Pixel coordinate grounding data
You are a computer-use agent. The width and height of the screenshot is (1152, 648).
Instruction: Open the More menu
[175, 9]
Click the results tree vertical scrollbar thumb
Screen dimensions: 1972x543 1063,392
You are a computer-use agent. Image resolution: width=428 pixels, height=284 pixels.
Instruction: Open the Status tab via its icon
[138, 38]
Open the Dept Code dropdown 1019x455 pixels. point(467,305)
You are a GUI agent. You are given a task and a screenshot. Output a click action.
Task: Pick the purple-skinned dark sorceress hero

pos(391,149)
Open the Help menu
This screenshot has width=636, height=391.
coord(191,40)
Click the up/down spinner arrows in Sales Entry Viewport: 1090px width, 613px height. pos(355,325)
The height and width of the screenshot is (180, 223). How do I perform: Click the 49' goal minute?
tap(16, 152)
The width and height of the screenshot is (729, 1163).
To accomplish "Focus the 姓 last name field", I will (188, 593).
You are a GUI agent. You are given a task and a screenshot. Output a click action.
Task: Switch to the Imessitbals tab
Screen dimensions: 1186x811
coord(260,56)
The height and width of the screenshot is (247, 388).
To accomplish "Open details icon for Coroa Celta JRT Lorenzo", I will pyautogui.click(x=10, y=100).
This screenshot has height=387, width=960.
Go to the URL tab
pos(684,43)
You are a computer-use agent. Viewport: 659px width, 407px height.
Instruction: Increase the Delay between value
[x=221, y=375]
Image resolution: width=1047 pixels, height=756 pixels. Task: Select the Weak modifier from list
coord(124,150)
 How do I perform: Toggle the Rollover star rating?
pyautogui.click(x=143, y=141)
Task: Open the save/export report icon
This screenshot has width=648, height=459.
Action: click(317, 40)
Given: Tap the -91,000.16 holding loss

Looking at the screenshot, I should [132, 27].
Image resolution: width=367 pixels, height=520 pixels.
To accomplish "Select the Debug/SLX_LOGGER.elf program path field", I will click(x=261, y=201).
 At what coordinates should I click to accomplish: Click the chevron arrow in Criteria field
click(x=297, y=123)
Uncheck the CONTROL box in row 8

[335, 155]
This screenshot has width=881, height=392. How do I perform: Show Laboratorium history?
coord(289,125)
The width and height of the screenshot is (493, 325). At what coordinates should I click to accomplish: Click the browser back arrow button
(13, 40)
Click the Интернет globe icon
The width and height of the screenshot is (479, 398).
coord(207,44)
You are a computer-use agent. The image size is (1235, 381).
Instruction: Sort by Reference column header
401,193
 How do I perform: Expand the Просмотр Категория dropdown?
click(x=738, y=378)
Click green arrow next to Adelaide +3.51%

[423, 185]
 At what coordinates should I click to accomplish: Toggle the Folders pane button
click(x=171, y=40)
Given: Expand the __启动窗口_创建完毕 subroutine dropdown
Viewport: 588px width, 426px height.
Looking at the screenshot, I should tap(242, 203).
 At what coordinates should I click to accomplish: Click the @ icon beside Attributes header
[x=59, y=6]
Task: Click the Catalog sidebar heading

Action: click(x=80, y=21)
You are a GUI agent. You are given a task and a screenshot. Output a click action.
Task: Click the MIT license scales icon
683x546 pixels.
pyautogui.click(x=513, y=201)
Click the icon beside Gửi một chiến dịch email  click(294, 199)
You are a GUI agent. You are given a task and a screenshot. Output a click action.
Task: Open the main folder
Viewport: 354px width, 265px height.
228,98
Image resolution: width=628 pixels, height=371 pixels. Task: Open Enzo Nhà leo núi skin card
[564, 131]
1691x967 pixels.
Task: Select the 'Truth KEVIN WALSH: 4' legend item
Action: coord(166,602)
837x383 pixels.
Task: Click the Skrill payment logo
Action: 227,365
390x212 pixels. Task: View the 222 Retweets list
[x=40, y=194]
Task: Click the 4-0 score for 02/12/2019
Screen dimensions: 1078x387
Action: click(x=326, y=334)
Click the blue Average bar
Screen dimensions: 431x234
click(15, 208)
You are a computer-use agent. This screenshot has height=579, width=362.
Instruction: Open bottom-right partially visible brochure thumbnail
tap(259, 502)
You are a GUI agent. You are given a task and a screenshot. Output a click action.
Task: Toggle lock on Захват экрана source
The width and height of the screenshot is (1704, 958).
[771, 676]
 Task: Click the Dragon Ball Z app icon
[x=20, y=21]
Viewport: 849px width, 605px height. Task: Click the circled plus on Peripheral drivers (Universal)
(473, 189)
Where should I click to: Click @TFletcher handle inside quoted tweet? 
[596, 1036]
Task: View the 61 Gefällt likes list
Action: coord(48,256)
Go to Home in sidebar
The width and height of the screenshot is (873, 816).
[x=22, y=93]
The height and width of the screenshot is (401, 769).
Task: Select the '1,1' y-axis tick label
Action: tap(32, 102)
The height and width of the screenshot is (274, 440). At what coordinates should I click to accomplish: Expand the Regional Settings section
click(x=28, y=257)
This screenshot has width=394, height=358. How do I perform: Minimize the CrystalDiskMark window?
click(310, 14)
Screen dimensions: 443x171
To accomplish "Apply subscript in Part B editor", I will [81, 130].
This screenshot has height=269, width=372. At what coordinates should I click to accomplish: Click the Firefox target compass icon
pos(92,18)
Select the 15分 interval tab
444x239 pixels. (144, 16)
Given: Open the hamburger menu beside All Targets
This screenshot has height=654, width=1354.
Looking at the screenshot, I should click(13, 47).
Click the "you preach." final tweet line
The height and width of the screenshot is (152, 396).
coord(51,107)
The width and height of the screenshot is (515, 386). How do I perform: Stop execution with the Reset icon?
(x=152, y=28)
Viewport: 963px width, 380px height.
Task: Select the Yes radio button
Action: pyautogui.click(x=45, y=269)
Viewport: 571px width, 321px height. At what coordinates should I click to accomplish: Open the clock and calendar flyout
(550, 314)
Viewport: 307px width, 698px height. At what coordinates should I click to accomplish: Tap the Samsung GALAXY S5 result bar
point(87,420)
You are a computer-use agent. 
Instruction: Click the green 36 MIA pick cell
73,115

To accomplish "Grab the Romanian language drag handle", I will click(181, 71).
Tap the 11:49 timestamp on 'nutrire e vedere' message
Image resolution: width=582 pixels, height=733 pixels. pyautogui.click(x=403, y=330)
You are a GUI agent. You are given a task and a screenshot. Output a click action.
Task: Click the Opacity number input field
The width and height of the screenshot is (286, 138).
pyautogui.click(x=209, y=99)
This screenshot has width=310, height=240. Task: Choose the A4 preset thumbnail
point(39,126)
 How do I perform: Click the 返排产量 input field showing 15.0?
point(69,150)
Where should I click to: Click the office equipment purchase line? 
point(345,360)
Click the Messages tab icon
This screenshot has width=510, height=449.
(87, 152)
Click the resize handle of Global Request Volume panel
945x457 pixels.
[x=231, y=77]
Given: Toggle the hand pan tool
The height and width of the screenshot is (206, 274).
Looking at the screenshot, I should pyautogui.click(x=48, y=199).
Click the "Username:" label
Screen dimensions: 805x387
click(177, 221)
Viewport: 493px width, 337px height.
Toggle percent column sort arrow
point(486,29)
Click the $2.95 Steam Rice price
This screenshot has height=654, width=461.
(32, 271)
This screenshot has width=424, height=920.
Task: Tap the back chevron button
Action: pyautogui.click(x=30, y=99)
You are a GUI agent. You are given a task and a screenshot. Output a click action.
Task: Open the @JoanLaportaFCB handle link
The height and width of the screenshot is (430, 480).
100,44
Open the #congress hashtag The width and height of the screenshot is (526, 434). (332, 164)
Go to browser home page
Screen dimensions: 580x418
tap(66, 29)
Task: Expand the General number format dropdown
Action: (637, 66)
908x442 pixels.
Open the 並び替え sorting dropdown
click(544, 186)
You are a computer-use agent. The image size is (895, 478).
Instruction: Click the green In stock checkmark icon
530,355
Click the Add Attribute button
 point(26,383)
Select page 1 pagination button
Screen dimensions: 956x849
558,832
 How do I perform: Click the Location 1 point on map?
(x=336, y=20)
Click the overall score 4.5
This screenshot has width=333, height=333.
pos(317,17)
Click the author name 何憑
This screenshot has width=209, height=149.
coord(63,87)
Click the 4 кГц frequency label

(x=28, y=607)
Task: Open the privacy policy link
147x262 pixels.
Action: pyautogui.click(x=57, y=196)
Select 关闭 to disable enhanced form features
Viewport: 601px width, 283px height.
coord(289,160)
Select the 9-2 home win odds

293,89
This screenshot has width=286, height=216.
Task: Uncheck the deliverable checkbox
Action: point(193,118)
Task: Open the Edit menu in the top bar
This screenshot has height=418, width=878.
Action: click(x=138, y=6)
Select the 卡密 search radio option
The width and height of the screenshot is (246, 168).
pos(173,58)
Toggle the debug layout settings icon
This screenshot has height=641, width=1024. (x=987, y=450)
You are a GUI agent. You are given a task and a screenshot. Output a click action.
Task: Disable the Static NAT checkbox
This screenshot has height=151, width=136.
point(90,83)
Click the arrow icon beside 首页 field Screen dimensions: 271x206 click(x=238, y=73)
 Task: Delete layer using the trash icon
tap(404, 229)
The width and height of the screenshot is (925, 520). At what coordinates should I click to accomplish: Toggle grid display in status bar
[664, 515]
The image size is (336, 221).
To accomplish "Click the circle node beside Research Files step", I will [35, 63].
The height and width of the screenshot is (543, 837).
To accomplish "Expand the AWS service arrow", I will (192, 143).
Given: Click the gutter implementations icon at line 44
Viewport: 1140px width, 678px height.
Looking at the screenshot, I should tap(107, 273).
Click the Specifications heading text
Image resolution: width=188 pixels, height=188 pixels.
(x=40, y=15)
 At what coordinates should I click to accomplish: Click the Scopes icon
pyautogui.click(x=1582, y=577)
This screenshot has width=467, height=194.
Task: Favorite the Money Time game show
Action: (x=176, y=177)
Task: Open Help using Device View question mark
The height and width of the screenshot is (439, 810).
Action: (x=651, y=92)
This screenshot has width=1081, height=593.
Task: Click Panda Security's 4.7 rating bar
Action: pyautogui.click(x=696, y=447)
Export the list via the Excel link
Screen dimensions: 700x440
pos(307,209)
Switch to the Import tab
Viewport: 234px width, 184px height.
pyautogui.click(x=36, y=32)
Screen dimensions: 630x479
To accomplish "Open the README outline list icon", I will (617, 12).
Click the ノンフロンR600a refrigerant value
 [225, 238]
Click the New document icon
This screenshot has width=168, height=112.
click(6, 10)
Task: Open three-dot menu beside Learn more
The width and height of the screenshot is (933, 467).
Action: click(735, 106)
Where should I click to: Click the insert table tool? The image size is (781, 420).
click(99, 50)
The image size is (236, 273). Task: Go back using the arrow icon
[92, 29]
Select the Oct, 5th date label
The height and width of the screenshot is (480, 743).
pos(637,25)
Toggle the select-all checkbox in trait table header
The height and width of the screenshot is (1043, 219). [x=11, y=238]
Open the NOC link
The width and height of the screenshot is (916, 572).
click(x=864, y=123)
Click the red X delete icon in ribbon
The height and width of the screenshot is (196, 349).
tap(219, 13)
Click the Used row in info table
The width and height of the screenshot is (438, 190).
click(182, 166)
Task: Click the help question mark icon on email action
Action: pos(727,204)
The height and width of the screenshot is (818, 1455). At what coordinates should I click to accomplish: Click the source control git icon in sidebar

▶ Task to complete: What goes in the answer is the run of lines from the one holding "Switch to the Import tab" to the end of the entries, reproduced exactly and with nothing else.

▶ The answer:
Switch to the Import tab
Viewport: 234px width, 184px height.
pyautogui.click(x=36, y=32)
Screen dimensions: 630x479
To accomplish "Open the README outline list icon", I will (617, 12).
Click the ノンフロンR600a refrigerant value
 [225, 238]
Click the New document icon
This screenshot has width=168, height=112.
click(6, 10)
Task: Open three-dot menu beside Learn more
The width and height of the screenshot is (933, 467).
Action: click(735, 106)
Where should I click to: Click the insert table tool? The image size is (781, 420).
click(99, 50)
The image size is (236, 273). Task: Go back using the arrow icon
[92, 29]
Select the Oct, 5th date label
The height and width of the screenshot is (480, 743).
pos(637,25)
Toggle the select-all checkbox in trait table header
The height and width of the screenshot is (1043, 219). [x=11, y=238]
Open the NOC link
The width and height of the screenshot is (916, 572).
click(x=864, y=123)
Click the red X delete icon in ribbon
The height and width of the screenshot is (196, 349).
tap(219, 13)
Click the Used row in info table
The width and height of the screenshot is (438, 190).
click(182, 166)
Task: Click the help question mark icon on email action
Action: pos(727,204)
The height and width of the screenshot is (818, 1455). At what coordinates should I click to accomplish: Click the source control git icon in sidebar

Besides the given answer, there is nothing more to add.